Münchens Logistik-Revolution: Sauberer, leiser und effizienter Lieferverkehr bis 2035
Johanna PetersMünchens Logistik-Revolution: Sauberer, leiser und effizienter Lieferverkehr bis 2035
München stellt "Stadtlogistik-Roadmap 2035" vor – sauberer, leiser und effizienter Lieferverkehr
München hat seine Stadtlogistik-Roadmap 2035 vorgestellt, einen Plan, um Lieferungen in der Stadt umweltfreundlicher, leiser und effizienter zu gestalten. Die Strategie entstand in Abstimmung mit Unternehmen, Logistikdienstleistern, Handwerksbetrieben und lokalen Behörden. Nun hat der Mobilitätsausschuss des Stadtrats die Vorschläge gebilligt.
Die Roadmap skizziert eine Vision für eine nahezu emissionsfreie, platzsparende und lärmarme Stadtlogistik innerhalb des nächsten Jahrzehnts. Um dies zu erreichen, wird München bestehende 2L-Zonen (Lade- und Lieferzonen) und 3L-Zonen (Lade-, Liefer- und Servicezonen) ausbauen und digitalisieren. Zudem sollen weitere dieser Zonen eingerichtet werden – mit klareren Markierungen, um Fehlnutzungen zu verringern.

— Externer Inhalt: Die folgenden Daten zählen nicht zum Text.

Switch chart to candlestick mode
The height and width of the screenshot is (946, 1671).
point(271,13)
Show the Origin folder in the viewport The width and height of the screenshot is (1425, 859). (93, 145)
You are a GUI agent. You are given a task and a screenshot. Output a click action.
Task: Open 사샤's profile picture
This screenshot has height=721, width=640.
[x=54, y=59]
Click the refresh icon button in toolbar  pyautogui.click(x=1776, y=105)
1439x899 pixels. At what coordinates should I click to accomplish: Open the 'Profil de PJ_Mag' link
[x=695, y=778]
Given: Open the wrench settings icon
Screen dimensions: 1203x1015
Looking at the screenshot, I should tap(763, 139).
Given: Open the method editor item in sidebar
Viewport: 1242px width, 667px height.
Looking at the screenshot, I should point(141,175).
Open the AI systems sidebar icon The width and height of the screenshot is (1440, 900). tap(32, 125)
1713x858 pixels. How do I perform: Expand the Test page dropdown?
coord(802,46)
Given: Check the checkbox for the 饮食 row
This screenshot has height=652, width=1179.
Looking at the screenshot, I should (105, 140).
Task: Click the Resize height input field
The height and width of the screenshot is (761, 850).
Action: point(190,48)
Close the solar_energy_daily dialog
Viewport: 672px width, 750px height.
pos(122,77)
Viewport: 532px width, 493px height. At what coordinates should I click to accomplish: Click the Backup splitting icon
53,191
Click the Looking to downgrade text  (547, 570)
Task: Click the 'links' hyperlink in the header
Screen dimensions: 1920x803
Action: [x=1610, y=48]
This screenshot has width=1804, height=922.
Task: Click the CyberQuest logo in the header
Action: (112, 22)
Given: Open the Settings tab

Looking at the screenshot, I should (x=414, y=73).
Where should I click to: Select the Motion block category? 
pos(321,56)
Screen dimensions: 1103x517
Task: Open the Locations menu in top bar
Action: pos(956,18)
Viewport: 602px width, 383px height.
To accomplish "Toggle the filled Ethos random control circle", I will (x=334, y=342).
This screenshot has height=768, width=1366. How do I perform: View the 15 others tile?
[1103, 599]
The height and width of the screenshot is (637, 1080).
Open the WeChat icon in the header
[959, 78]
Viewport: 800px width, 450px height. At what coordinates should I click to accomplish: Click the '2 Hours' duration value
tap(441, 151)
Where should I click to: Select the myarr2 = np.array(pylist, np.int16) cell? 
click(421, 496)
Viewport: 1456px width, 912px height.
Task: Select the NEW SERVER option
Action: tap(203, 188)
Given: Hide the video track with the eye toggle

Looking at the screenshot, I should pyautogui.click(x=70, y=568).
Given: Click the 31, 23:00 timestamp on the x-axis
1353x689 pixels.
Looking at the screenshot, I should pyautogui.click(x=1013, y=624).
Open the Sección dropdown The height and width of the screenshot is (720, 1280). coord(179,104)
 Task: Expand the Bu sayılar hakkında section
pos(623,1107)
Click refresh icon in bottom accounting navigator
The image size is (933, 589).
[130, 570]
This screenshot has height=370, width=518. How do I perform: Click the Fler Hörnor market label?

Ein Pilotprojekt wird die Digitalisierung der Lieferzonen testen, um unnötige Fahrbewegungen zu reduzieren und die Effizienz zu steigern. Die Stadt plant außerdem, ihr Netz an Mikro-Depots und Lastenrad-Hubs auszubauen, ergänzt durch anbieterneutrale Paketstationen unter dem Namen "München-Boxen". Anbieterunabhängige Umschlagpunkte und ein zentralisiertes kommunales Logistiksystem sollen die Abläufe zusätzlich optimieren.
Seit Herbst 2025 arbeitet München mit Branchenpartnern an Lösungen für den Schwerlastverkehr, wobei konkrete Kooperationspartner noch nicht genannt wurden. Die Roadmap bleibt ein flexibler Rahmen, dessen Projekte und Prioritäten sich durch laufende Rückmeldungen der Beteiligten weiterentwickeln sollen.
Die neue Strategie soll den Münchner Logistiksektor bis 2035 zu geringeren Emissionen, weniger Staus und reduzierter Lärmbelastung führen. Die Umsetzung hängt von der kontinuierlichen Zusammenarbeit zwischen Stadt, Wirtschaft und Transportdienstleistern ab. Mit Fortschritt der Pilotprojekte und Konsultationen sind weitere Anpassungen des Plans zu erwarten.